Reprint the entries without altering anything.

(Records from a data source)
※

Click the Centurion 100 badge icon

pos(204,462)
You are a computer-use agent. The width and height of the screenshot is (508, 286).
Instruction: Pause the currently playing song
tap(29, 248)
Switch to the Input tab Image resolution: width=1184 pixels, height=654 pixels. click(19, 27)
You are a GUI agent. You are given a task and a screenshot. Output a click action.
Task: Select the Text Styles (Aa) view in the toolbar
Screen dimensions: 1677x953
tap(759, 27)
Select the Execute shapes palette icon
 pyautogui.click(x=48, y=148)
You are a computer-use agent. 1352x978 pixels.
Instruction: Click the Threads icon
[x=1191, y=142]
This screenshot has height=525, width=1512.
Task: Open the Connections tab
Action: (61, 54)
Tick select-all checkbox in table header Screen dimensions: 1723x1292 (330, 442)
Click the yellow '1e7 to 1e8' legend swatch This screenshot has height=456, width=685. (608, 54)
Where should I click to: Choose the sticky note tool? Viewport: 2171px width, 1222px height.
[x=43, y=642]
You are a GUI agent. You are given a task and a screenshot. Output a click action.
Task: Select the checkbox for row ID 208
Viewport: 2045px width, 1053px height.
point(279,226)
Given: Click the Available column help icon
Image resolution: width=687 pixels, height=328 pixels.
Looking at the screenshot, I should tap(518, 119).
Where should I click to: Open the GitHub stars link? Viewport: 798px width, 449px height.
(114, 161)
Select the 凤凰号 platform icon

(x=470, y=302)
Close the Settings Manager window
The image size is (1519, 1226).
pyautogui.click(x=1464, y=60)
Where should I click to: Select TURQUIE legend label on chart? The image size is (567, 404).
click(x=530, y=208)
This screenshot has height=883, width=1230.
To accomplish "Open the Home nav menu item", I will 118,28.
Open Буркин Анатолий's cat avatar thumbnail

※

Solution.
Click the Centurion 100 badge icon

pos(204,462)
You are a computer-use agent. The width and height of the screenshot is (508, 286).
Instruction: Pause the currently playing song
tap(29, 248)
Switch to the Input tab Image resolution: width=1184 pixels, height=654 pixels. click(19, 27)
You are a GUI agent. You are given a task and a screenshot. Output a click action.
Task: Select the Text Styles (Aa) view in the toolbar
Screen dimensions: 1677x953
tap(759, 27)
Select the Execute shapes palette icon
 pyautogui.click(x=48, y=148)
You are a computer-use agent. 1352x978 pixels.
Instruction: Click the Threads icon
[x=1191, y=142]
This screenshot has height=525, width=1512.
Task: Open the Connections tab
Action: (61, 54)
Tick select-all checkbox in table header Screen dimensions: 1723x1292 (330, 442)
Click the yellow '1e7 to 1e8' legend swatch This screenshot has height=456, width=685. (608, 54)
Where should I click to: Choose the sticky note tool? Viewport: 2171px width, 1222px height.
[x=43, y=642]
You are a GUI agent. You are given a task and a screenshot. Output a click action.
Task: Select the checkbox for row ID 208
Viewport: 2045px width, 1053px height.
point(279,226)
Given: Click the Available column help icon
Image resolution: width=687 pixels, height=328 pixels.
Looking at the screenshot, I should tap(518, 119).
Where should I click to: Open the GitHub stars link? Viewport: 798px width, 449px height.
(114, 161)
Select the 凤凰号 platform icon

(x=470, y=302)
Close the Settings Manager window
The image size is (1519, 1226).
pyautogui.click(x=1464, y=60)
Where should I click to: Select TURQUIE legend label on chart? The image size is (567, 404).
click(x=530, y=208)
This screenshot has height=883, width=1230.
To accomplish "Open the Home nav menu item", I will 118,28.
Open Буркин Анатолий's cat avatar thumbnail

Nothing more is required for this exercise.